# RECORDS TO PROCESS
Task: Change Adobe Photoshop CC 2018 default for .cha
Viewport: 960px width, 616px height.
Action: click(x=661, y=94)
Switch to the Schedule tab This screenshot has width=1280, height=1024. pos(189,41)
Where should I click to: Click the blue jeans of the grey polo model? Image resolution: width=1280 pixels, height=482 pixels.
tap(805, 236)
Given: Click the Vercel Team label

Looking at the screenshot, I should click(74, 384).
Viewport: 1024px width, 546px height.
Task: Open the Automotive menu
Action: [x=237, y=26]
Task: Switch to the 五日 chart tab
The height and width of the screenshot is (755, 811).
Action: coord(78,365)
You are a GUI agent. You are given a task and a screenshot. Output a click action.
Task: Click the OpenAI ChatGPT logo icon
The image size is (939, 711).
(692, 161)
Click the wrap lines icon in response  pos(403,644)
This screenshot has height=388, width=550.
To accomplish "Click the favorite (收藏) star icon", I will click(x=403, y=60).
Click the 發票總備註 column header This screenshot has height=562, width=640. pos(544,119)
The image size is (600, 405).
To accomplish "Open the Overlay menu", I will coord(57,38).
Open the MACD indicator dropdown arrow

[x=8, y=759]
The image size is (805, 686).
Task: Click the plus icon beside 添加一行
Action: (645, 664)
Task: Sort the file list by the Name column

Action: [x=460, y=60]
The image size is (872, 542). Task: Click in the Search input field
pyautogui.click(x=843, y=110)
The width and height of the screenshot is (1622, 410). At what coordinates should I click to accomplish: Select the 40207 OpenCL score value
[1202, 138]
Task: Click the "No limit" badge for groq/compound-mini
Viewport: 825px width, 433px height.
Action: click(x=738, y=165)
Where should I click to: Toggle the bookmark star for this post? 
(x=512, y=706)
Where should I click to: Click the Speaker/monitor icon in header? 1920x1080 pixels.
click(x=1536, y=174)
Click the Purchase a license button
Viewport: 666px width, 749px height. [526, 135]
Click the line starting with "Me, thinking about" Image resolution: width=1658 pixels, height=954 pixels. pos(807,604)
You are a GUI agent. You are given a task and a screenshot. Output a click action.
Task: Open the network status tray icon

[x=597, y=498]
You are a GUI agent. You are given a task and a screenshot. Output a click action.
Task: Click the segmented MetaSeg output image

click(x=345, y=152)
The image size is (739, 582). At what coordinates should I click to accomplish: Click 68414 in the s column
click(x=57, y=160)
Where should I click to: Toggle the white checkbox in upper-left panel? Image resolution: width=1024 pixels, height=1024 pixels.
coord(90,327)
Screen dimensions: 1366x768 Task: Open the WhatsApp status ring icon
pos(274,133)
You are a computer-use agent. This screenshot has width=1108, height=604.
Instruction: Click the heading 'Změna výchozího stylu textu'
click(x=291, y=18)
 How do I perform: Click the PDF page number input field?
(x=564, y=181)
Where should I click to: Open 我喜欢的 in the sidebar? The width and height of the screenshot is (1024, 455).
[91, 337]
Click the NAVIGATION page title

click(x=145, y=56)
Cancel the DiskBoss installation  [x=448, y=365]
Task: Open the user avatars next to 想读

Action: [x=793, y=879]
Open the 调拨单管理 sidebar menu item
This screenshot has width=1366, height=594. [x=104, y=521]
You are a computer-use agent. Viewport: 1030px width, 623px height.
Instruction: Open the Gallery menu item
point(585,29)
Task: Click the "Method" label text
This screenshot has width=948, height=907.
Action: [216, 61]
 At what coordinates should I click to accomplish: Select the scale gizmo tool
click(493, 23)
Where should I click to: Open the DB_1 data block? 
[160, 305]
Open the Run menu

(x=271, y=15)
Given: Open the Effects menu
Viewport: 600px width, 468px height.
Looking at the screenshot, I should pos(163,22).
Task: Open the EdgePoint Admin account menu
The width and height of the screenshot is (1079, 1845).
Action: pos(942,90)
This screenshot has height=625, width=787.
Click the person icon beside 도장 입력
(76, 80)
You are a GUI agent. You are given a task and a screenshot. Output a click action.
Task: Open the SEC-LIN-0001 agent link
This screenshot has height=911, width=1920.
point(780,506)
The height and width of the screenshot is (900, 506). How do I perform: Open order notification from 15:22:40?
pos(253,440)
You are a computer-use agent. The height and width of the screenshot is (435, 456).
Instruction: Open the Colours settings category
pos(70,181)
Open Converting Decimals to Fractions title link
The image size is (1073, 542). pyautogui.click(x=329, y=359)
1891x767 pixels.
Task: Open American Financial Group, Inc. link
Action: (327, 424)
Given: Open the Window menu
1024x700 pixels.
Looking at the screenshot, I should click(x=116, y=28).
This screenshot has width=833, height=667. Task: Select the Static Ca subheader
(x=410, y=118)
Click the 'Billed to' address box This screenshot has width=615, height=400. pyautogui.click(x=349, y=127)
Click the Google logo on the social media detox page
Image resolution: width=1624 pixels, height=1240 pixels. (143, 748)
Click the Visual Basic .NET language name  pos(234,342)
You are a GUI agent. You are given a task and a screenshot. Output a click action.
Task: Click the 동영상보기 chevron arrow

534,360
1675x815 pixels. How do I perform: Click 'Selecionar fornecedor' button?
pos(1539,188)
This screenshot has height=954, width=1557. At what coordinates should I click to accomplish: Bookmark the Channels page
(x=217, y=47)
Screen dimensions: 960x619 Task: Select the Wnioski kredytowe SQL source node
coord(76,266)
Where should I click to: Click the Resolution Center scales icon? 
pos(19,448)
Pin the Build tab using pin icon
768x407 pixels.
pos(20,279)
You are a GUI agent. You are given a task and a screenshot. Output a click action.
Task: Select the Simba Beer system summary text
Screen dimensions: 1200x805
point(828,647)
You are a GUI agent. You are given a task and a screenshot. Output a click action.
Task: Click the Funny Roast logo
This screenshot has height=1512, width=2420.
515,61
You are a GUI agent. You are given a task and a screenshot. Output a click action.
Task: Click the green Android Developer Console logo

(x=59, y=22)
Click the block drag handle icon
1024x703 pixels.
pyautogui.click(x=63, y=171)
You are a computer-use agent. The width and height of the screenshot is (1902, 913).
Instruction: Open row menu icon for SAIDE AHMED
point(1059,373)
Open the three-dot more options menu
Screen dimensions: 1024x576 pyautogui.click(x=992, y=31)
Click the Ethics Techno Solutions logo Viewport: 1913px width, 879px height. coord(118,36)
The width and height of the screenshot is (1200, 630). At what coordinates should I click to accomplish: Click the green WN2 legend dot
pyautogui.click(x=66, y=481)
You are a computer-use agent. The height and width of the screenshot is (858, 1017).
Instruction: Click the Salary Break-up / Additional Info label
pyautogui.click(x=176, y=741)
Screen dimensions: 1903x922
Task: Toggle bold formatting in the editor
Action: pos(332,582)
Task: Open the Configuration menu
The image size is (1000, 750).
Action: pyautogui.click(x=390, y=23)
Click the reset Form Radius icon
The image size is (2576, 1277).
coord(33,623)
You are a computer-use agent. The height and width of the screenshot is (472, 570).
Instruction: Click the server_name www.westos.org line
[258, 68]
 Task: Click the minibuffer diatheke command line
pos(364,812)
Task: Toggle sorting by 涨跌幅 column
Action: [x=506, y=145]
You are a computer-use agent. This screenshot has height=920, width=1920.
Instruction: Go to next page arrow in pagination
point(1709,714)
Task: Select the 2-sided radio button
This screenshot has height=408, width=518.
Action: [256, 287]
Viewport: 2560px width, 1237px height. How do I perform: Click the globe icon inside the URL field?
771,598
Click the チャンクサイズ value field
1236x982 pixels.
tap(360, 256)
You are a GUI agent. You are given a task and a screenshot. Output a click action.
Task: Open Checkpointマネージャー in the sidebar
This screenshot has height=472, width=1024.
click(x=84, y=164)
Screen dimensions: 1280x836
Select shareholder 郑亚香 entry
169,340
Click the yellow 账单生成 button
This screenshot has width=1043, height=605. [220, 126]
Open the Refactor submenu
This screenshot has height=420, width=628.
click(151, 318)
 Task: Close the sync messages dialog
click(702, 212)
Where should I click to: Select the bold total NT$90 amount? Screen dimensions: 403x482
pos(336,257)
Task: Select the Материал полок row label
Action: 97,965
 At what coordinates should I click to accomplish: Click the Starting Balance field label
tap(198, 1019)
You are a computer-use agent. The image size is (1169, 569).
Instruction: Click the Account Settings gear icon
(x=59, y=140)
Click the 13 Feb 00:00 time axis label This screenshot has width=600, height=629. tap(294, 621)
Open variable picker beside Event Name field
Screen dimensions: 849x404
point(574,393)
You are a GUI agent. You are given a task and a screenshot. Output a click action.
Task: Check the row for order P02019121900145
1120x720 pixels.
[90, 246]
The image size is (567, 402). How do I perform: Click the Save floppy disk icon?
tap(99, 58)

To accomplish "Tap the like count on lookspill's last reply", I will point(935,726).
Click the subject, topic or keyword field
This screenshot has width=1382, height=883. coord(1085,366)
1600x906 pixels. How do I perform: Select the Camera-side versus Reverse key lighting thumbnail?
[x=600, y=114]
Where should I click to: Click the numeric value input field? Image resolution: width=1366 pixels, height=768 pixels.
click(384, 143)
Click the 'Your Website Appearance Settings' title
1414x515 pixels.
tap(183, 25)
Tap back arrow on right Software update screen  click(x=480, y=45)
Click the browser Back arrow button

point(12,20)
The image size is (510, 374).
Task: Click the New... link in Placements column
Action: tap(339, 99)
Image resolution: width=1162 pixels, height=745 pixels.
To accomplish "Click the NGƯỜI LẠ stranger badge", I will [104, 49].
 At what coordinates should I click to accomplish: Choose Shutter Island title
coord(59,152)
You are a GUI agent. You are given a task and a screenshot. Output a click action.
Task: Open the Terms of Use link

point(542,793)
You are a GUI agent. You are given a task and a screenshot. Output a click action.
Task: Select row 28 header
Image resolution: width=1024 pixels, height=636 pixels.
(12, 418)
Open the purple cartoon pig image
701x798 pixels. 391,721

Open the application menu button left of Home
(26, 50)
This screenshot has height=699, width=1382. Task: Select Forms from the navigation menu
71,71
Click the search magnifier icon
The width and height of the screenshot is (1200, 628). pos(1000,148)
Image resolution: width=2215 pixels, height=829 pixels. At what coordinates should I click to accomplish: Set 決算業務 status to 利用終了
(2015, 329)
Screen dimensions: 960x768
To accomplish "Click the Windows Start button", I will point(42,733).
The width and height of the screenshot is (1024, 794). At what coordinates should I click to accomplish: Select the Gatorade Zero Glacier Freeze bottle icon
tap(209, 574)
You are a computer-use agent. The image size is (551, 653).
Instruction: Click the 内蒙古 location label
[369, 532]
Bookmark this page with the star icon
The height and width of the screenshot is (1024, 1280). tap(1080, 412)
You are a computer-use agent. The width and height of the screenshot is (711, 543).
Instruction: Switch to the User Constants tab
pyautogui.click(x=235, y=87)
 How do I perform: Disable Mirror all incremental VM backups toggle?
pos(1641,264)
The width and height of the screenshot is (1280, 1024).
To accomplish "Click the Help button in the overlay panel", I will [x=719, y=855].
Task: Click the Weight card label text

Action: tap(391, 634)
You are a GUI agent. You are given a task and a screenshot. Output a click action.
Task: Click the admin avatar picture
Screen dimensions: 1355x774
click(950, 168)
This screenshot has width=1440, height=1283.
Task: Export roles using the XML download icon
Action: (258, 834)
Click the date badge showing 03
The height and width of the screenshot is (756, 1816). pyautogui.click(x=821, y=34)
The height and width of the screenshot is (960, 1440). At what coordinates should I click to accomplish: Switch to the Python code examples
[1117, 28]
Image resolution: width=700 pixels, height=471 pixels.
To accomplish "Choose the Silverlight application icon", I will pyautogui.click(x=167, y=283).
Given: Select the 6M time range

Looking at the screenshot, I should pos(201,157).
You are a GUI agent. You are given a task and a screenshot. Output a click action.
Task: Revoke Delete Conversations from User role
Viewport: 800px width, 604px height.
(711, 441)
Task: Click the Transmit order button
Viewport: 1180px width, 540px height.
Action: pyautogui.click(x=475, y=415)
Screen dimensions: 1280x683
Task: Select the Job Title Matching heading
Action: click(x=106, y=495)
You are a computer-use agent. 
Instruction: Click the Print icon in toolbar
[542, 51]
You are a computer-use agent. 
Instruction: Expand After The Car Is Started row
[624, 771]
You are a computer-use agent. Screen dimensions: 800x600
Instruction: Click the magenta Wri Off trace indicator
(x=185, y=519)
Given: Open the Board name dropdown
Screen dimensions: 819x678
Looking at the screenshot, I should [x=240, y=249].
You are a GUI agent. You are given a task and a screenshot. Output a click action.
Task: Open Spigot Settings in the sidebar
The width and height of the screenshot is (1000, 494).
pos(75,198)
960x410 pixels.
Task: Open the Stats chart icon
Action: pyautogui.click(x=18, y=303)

# HOW TO COMPLETE THIS TASK
Quote exactly the opening line of the material above and every line after it, up to and including the line that contains "Click the wrap".

# FINISHED EXERCISE
Task: Change Adobe Photoshop CC 2018 default for .cha
Viewport: 960px width, 616px height.
Action: click(x=661, y=94)
Switch to the Schedule tab This screenshot has width=1280, height=1024. pos(189,41)
Where should I click to: Click the blue jeans of the grey polo model? Image resolution: width=1280 pixels, height=482 pixels.
tap(805, 236)
Given: Click the Vercel Team label

Looking at the screenshot, I should click(74, 384).
Viewport: 1024px width, 546px height.
Task: Open the Automotive menu
Action: [x=237, y=26]
Task: Switch to the 五日 chart tab
The height and width of the screenshot is (755, 811).
Action: coord(78,365)
You are a GUI agent. You are given a task and a screenshot. Output a click action.
Task: Click the OpenAI ChatGPT logo icon
The image size is (939, 711).
(692, 161)
Click the wrap lines icon in response  pos(403,644)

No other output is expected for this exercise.